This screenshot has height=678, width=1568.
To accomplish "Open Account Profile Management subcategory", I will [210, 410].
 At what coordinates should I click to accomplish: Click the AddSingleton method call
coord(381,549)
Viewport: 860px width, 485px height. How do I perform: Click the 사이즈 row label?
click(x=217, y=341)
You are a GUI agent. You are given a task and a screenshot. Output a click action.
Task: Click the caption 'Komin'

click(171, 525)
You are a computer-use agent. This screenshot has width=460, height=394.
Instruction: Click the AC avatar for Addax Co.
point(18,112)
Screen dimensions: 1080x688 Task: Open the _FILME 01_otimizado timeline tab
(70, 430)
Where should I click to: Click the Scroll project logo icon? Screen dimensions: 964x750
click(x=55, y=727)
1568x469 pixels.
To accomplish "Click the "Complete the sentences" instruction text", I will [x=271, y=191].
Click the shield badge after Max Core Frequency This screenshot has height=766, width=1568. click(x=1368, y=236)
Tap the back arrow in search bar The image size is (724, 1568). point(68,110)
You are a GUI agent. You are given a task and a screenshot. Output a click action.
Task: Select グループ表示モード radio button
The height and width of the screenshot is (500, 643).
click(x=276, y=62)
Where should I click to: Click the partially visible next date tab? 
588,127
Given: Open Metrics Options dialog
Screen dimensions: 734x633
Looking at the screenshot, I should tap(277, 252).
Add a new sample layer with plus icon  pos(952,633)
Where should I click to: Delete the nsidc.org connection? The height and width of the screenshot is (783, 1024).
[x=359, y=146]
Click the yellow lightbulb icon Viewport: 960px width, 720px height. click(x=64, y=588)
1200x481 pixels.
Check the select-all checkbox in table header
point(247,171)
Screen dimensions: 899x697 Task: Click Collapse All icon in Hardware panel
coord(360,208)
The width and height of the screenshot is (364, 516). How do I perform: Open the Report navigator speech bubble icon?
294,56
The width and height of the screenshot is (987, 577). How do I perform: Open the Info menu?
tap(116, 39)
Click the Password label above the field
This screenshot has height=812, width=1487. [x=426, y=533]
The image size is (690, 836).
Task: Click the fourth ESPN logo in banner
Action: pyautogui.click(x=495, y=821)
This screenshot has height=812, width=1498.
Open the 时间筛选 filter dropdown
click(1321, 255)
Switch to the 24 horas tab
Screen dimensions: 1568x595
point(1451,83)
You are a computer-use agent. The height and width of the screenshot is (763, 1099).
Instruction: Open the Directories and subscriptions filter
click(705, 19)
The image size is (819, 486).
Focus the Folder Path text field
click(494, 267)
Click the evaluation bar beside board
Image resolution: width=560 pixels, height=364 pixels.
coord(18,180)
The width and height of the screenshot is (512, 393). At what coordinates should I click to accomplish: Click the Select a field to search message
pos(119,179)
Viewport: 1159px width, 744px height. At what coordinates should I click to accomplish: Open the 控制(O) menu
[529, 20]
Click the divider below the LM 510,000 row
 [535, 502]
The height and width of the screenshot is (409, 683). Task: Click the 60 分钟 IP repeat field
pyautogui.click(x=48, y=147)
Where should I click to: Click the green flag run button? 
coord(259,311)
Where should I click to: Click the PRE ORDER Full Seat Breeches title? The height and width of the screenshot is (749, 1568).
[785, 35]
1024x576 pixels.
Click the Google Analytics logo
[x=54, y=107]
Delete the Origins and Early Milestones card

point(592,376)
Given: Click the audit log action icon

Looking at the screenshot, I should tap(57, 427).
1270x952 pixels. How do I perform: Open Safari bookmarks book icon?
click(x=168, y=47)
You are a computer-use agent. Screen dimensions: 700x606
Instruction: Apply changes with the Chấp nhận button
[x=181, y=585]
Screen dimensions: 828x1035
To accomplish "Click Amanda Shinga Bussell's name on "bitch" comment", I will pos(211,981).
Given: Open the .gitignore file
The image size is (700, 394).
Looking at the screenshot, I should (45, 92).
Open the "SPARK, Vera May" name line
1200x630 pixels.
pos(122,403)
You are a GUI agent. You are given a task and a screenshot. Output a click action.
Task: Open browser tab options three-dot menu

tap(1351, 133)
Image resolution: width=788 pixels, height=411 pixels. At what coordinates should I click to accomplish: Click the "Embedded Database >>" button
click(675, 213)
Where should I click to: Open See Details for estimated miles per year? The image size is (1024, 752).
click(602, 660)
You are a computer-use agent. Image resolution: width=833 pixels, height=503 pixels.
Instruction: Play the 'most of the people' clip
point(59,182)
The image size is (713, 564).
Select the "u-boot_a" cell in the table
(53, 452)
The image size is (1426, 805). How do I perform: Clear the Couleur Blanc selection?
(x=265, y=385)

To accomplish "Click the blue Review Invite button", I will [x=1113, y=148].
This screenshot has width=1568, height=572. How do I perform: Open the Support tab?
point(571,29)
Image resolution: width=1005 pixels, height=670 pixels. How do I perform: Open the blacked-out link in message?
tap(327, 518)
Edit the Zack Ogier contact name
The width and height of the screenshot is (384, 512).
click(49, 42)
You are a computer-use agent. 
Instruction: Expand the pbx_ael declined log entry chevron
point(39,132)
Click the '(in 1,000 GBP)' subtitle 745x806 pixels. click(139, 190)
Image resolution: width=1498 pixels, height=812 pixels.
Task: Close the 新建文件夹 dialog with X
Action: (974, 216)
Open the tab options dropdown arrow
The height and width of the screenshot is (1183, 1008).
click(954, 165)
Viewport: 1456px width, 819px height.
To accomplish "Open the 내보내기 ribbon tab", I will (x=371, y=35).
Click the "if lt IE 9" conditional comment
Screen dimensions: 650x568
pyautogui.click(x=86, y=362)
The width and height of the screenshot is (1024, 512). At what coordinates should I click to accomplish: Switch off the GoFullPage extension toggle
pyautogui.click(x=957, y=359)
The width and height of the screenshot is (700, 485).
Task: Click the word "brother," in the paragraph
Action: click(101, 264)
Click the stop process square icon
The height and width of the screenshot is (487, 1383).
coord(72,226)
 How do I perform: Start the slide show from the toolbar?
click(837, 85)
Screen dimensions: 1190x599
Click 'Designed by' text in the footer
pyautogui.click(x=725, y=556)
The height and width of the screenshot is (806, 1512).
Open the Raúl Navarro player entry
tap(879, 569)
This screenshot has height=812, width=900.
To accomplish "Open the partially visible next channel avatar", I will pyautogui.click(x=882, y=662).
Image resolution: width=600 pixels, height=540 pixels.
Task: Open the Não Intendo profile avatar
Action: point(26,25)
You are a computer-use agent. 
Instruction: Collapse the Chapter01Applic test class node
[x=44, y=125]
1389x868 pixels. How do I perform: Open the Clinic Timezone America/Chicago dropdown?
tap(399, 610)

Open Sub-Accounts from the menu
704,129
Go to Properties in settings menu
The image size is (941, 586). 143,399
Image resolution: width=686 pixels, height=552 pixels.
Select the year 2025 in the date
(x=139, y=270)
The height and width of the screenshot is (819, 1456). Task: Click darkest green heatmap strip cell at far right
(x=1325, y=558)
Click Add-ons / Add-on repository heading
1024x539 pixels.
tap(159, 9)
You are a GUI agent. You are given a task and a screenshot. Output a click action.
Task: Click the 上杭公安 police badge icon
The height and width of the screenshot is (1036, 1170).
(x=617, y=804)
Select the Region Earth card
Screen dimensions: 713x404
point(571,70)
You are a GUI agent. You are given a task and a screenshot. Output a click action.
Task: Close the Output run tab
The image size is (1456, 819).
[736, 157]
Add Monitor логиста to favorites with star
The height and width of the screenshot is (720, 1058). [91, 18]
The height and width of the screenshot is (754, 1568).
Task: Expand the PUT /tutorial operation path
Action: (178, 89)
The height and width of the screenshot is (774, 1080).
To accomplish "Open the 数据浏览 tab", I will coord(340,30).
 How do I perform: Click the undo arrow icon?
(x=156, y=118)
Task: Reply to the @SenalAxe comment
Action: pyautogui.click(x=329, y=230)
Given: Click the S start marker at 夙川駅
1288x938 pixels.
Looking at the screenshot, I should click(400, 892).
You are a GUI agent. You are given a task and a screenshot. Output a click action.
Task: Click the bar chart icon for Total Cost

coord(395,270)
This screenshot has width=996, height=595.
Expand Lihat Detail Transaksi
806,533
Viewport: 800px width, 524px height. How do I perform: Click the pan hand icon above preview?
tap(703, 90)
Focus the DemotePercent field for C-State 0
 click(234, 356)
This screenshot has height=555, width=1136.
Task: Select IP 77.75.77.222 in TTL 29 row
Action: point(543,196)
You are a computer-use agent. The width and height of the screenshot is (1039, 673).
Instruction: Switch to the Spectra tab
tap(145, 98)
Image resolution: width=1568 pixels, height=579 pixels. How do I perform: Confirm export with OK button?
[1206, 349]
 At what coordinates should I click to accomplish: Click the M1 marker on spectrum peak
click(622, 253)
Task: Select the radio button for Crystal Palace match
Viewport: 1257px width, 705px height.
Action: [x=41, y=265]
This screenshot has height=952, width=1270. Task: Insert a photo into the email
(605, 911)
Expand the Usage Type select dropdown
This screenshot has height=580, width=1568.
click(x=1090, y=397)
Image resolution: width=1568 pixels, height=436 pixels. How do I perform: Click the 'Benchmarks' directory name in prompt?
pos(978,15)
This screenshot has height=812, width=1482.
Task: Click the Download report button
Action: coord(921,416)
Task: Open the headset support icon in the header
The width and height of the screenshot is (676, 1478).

§ WHAT IS EXPECTED:
Render the records from the line containing "You are a computer-use agent. Screen" through the line containing "I will pos(211,981)." as a JSON list of strings, one string per line, leaving out blank lines.

§ THE SOLUTION:
[
  "You are a computer-use agent. Screen dimensions: 700x606",
  "Instruction: Apply changes with the Chấp nhận button",
  "[x=181, y=585]",
  "Screen dimensions: 828x1035",
  "To accomplish \"Click Amanda Shinga Bussell's name on \"bitch\" comment\", I will pos(211,981)."
]